## Письменные задания
- 1) Какая дата в тексте о московском календаре названа началом Руси?
- 2) Продолжите текст о московском календаре с того места, на котором он обрывается.

## Извлечённый текст

- - - - -

Московские праздные дни: Метафизический путеводитель по столице и ее календарю - Андрей Балдин 42 стр.


*

Так праздновал сам себя московский рай, огороженный красным кремлевским забором. Откуда у его беломраморных обитателей такая уверенность в близости неба? Предыдущей вершиной календаря был июль (см. выше, главу тринадцатую, О Кремле и колокольне ); с плато июля московская возвышенная плоскость склоняется - обрывается - в август, откуда по ступенькам Спасов, через Бородинский подвиг, через преображение войной и чудо жертвы Москва новым усилием всходила к небесам.

В середине-сердцевине сентября Москва вновь поднимается к небу. Теперь это не природное, как летом, но духовное достижение, следствие сентябрьского подвига Москвы. Это бабье, человечье лето. Плод его сладок и вместе горек, ибо напоминает об утрате московского мужа (сына, внука). Так горек дым горящих листьев, коих оседающие кучи собраны там и сям по садам и паркам Москвы. Человек Москва не то что спрятан: он растворен в столице.

О рождестве и тайне

21 сентября - Рождество Богородицы

Это центральный (согласно московской геометрии, срединный) день, помещаемый в глубине месяца, под скорлупой сентябрьского "ореха".

Тут можно вспомнить прятки праздника Введения Богородицы (см. главу третью, Пророки, и четвертую, Никольщина, об Анне темной, ночи зачатия Богородицы, 22 декабря, темнейшей из всех в году). Эти праздники для Москвы суть совершенная тайна и собственность. Она прячет время во чреве по образу и подобию Богородицы; Москва перманентно беременна временем.

Сегодня, 21 сентября, тот день, когда она являет миру свое сокровище. Сегодня родится Богородица. До 21 сентября Москва по частям, теперь же, словно извлеченная со дна времени пригоршней Божьей Матери, она собирается и возвышается. Спасается; ее спасает Богородица.

Московиты всякое свое действие соотносили с небесной заступницей; самый пожар Москвы Толстой, первый из всех московит, готов истолковать как знак спасения, неявную помощь Богородицы.

Неудивительно, что дату основания своего мира (не государства!) русские связывали с Рождеством Богородицы.

*

21 сентября 862 года. Считается, что этот день стал началом Руси. Что конкретно в тот день произошло, не очень ясно, версии историков разнятся: от основания Рюриком крепости на Волхове (которой?) до заключения судьбоносного договора со словенами.

- - - - -

## Исходные данные
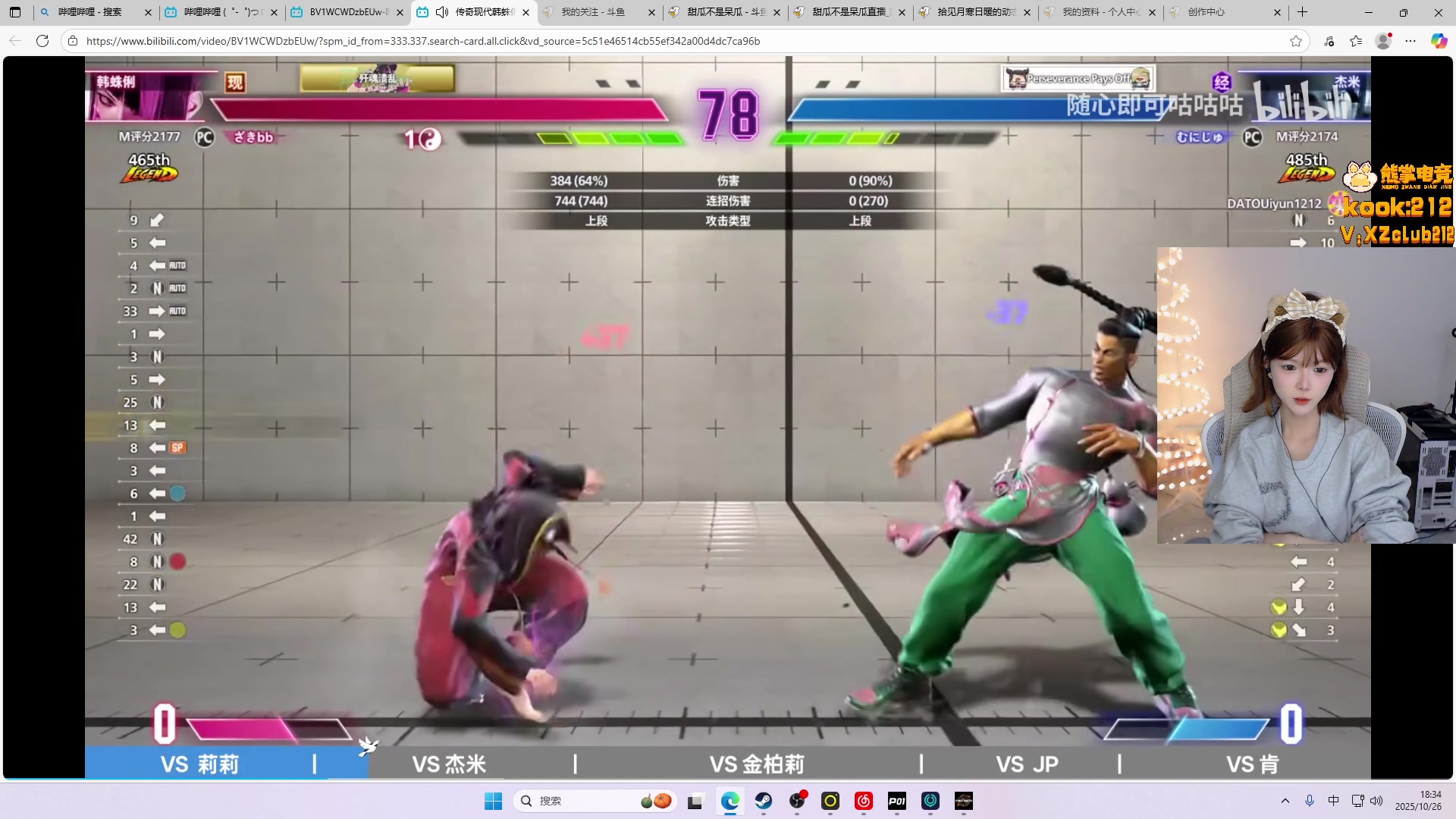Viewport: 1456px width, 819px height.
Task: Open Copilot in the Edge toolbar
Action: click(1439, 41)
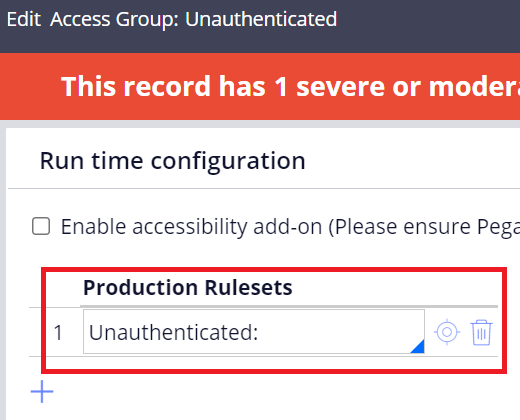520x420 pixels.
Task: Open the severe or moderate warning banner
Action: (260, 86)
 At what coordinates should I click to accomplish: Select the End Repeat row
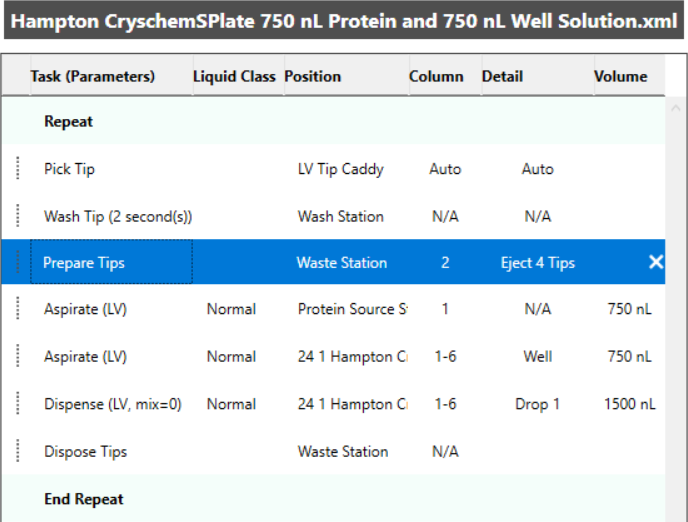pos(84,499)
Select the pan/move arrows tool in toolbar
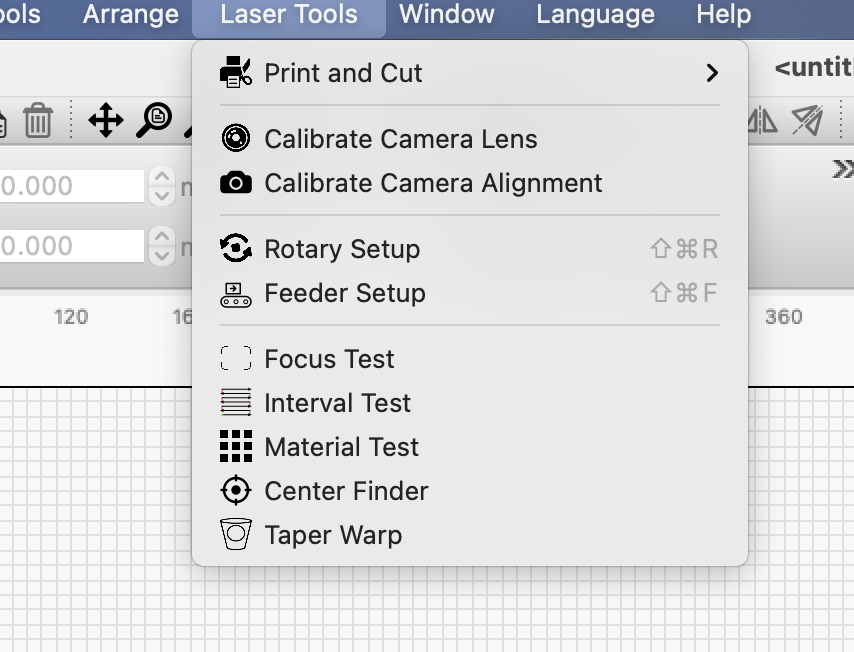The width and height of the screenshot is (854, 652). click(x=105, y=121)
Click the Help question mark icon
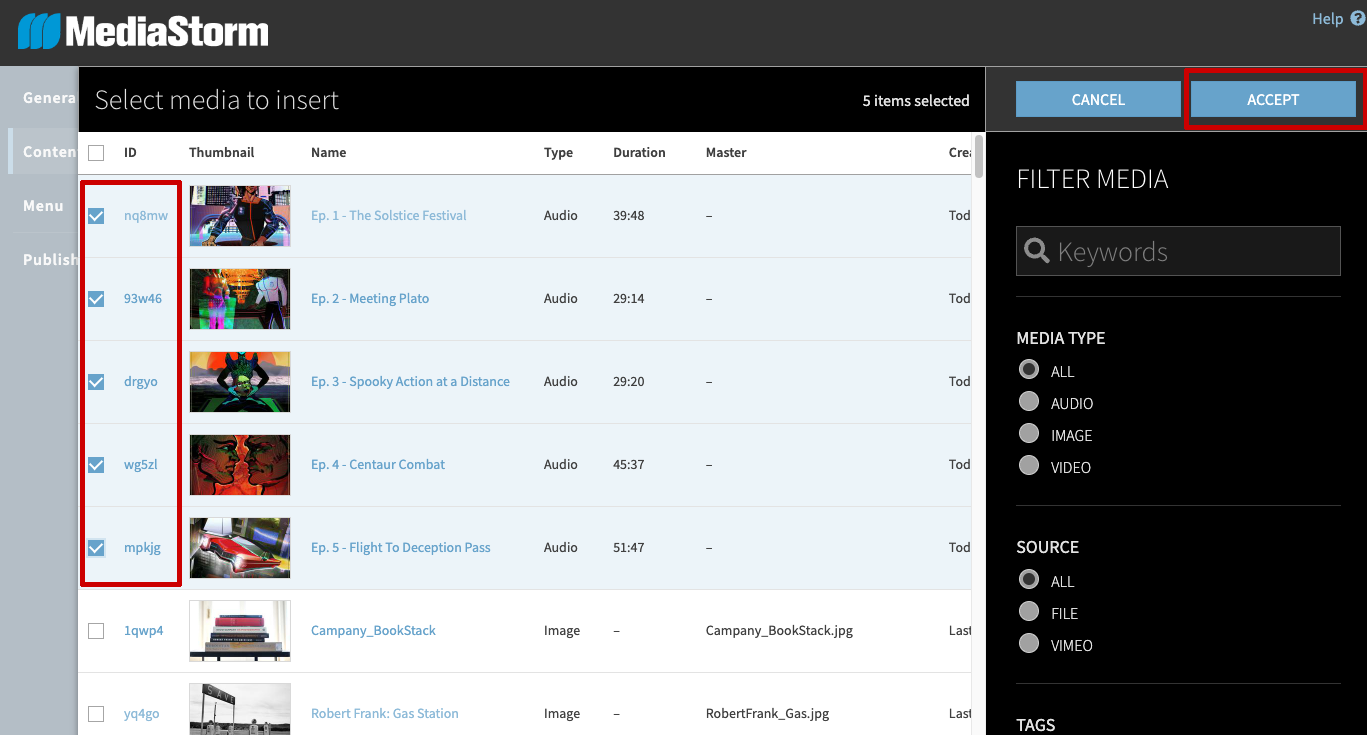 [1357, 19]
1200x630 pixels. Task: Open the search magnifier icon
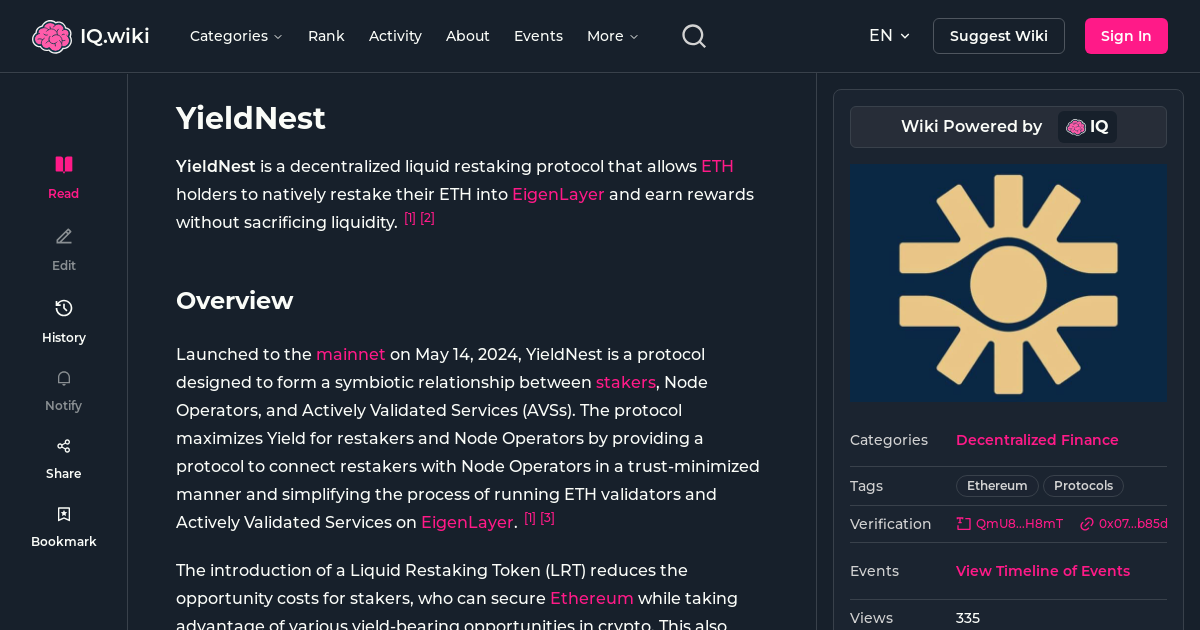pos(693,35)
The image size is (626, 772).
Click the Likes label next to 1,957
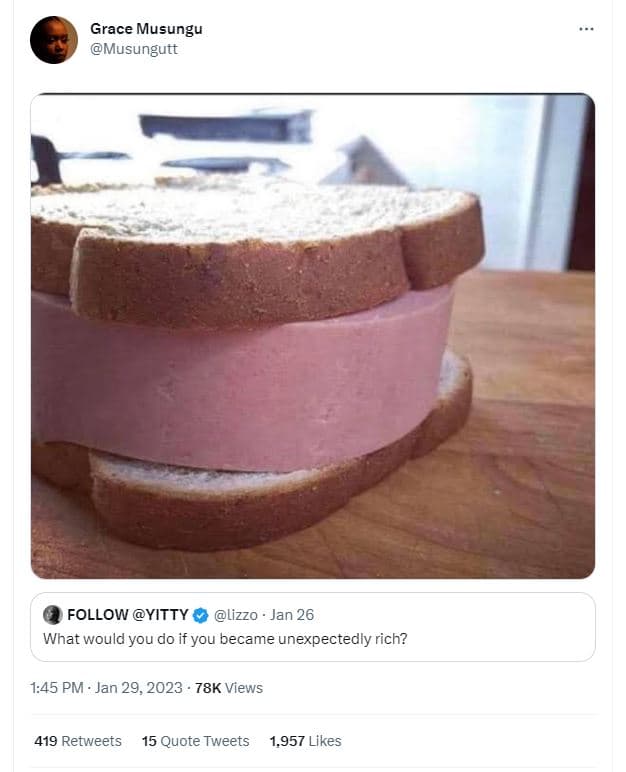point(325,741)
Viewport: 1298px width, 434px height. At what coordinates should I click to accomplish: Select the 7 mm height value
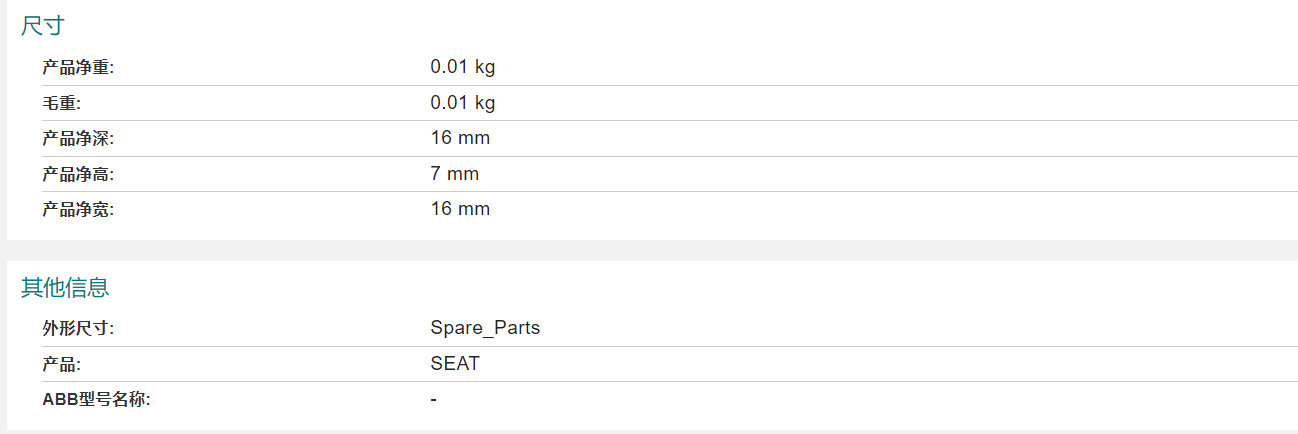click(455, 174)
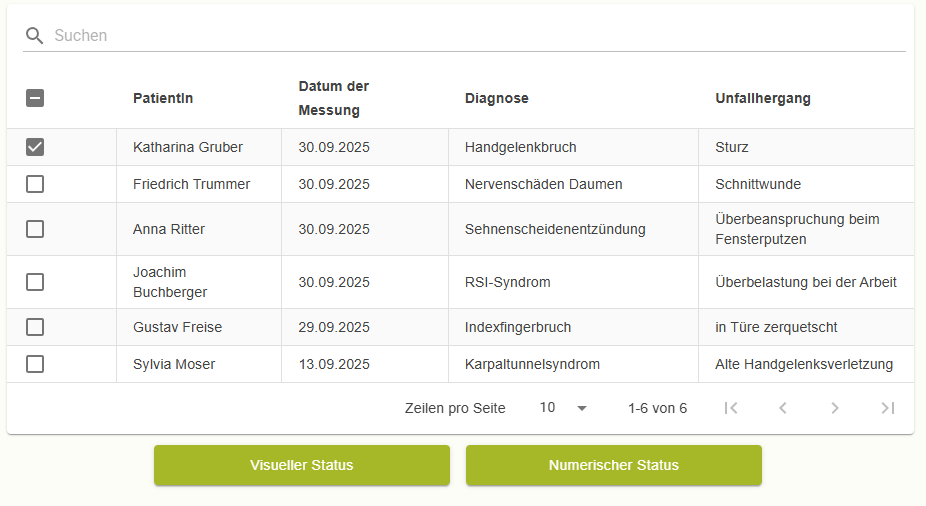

- - - - -

## Ответы по заданиям
- 1) 21 сентября 862 года.

- 2)
Во всяком случае, именно эта дата поставлена на памятнике 1000-летию России в Новгороде.

Любая дата, взятая из IX века, неизбежно будет в той или иной степени условна, - почему не взять эту? Тем более что наш подход к календарю всегда был отмечен творчеством. Мы постоянно перемонтируем историю; иногда это имеет возвышенный смысл, большей частью сказываются соображения политические. В данном случае, в сличении, сложении дня рождения русского мира с днем рождения Богородицы, - пусть и задним числом, хоть тысячу лет спустя, - совершалось художество не только политическое, сколько время устроительное.

Здесь, в этой точке родится русское время - вместе с Богородицей: нет и ничего не может быть до Богородицы.

Той же примерно логикой руководствуется Толстой, связывая жертву и последующее возрождение Москвы с праздником Рождества Богородицы.

*

На ту же тему: 1380-й год, победа войск Дмитрия Донского на Куликовом поле. В этот же день.

Само поле по сей день толком не идентифицировано, сказание о великой сече также нуждается в критической проверке. Этот сюжет переписывался не раз, - как великое множество раз перепахивалось окрестными крестьянами само Куликово поле. Но дата (соответствие празднику) у Москвы не вызывает сомнения.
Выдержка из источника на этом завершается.